This testimony is self contradictory and no plausible explanation of the fact is made, so the effect is it cancels itself, under Donaho v. Large, 25 Tenn.App. 433, 158 S.W.2d 447, and cases cited therein.

There is evidence that he did occasionally do some manual labor, but of several witnesses called for the second hearing none substantiated his claim as to time worked manually.

Clarence Lee contradicts himself twice. He testified Todd worked half of his time manually, but then says he saw Todd very seldom. Again, he testified he never worked with Todd, but later says he did.

C. W. Hill first testified Todd did manual work all the time, and worked many a day with him all day long. Later he said he had no idea how many hours a week Todd worked manually. He was very evasive of the question asked him as to Todd's telling men where to work.

R. L. Lynn testified Todd was a foreman and he tells what Todd really did, that he was here and there supervising the work. R. 137. He then insists that Todd did manual work on the machinery, but he damages the value of his testimony by stating that he himself worked most of the time in the shop until he was put on a repair truck to go into the field and then Hill was witness' partner; after which time he did not go out on a truck anymore with Todd. R. 140.

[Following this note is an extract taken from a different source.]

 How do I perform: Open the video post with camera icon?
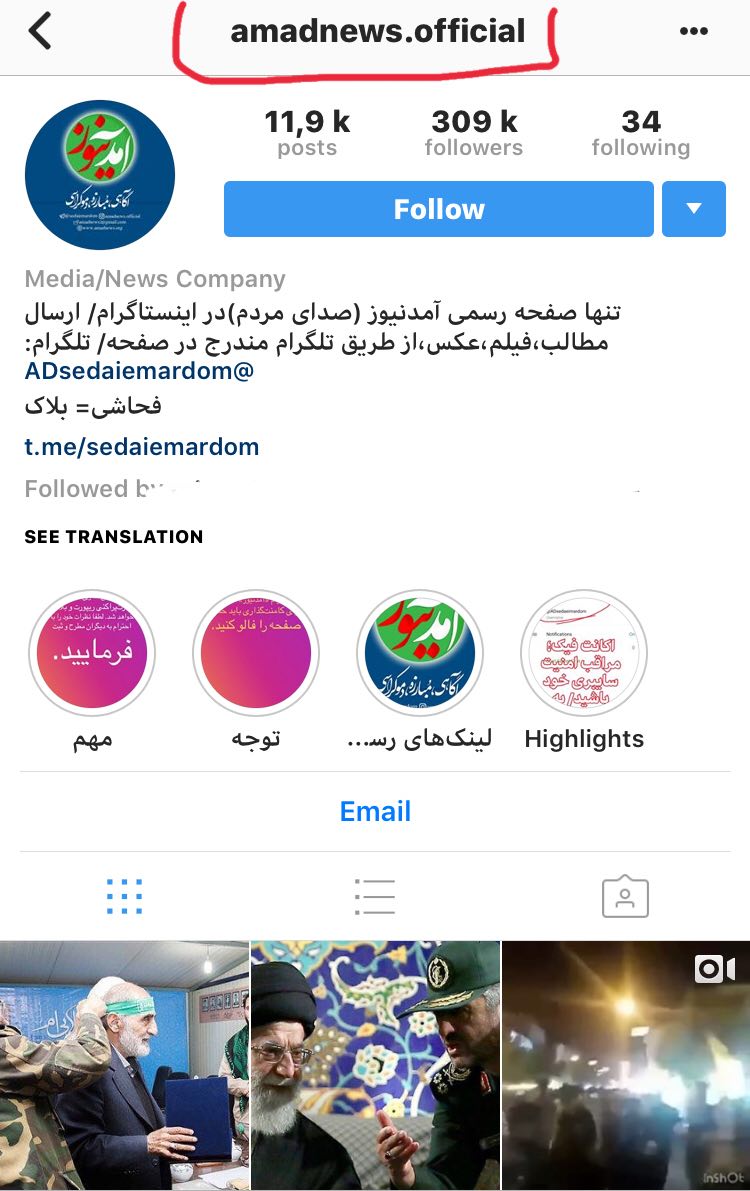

He then contradicted himself as to whether Todd recommended him to Todd's superior as a good mechanic.

Those witnesses were obviously trying to minimize Todd's supervisory activities.

On the other hand J. R. McClellan, the superintendent of roads and streets in the project testified that he saw Todd in the field frequently, never saw him working manually, and Todd had about 20 machines and 5 or 6 foremen in various places around the project.

It has already been shown by the weight of the evidence that Todd was hired on a weekly basis. The...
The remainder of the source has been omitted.